• [BRIEF 1] From the TokenOptimizer page below, extract the part that opens with the words containing "- You need to" and closes with "shell (auto-selects provider)", copying it without any change.
• [BRIEF 2]
Answer these questions using the TokenOptimizer page below.
(a) Which command launches the interactive shell?
(b) Through which local LLM does LlmCompress compress context?
(c) What does ExtractSignatures keep?

• [DOCUMENT SECTION]
TokenOptimizer
When to Use
- You have a coding task and want to send it to an LLM API with less context (fewer tokens, lower cost).
- You want automatic fallback from a cheap provider to a more capable one when credits run out.
- You want local LLM preprocessing to score relevance and compress context before it hits a paid API.
- You need to stay within a token budget while keeping the most important context.
Quick Start
# Optimize a prompt with default strategies
token_optimizer optimize --input "Fix the bug in auth" --context src/auth.rs
# Analyze cache potential for Anthropic
token_optimizer cache-optimize --task "Add feature" --context types.rs --static-indices "0"
# Launch interactive shell (auto-selects provider)
token_optimizer interactive
# Show current config
token_optimizer config show primary
Capabilities
| Capability | Description |
|---|
| StripWhitespace | Remove redundant whitespace, preserving code blocks |
| RemoveComments | Strip //, /* */, # comments from code |
| TruncateContext | Boundary-aware truncation using tiktoken token counts and priority-based boundary detection (code structure > paragraph > sentence > line > word) |
| Abbreviate | Shorten common programming terms in task text |
| LlmCompress | Compress context via local Ollama LLM |
| RelevanceFilter | Hybrid keyword + LLM relevance scoring; works without local LLM via keyword-only mode |
| ExtractSignatures | Keep only function/class/struct signatures |
| Deduplicate | Remove exact, whitespace-normalized, and near-duplicate context items |
| CachePrompting | Anthropic-compatible cache breakpoints for static content |
| Provider Fallback | Automatic primary -> fallback -> local provider pipeline |

• [SOURCE MATERIAL]
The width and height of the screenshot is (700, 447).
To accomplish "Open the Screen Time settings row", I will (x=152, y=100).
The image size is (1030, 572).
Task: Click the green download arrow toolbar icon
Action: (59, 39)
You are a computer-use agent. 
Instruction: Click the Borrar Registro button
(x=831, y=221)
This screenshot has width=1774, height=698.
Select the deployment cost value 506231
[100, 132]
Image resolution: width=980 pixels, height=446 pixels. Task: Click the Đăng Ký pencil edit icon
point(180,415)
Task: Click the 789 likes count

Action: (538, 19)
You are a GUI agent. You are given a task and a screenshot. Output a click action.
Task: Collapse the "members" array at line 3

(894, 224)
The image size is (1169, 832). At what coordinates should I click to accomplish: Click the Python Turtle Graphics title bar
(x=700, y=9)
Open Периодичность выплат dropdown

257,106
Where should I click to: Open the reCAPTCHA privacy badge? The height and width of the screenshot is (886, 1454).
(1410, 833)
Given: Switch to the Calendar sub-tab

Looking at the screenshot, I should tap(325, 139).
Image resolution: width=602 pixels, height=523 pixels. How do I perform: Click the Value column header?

• [RESPONSE 1]
- You need to stay within a token budget while keeping the most important context.
Quick Start
# Optimize a prompt with default strategies
token_optimizer optimize --input "Fix the bug in auth" --context src/auth.rs
# Analyze cache potential for Anthropic
token_optimizer cache-optimize --task "Add feature" --context types.rs --static-indices "0"
# Launch interactive shell (auto-selects provider)

• [RESPONSE 2]
(a) token_optimizer interactive
(b) Ollama
(c) Only function/class/struct signatures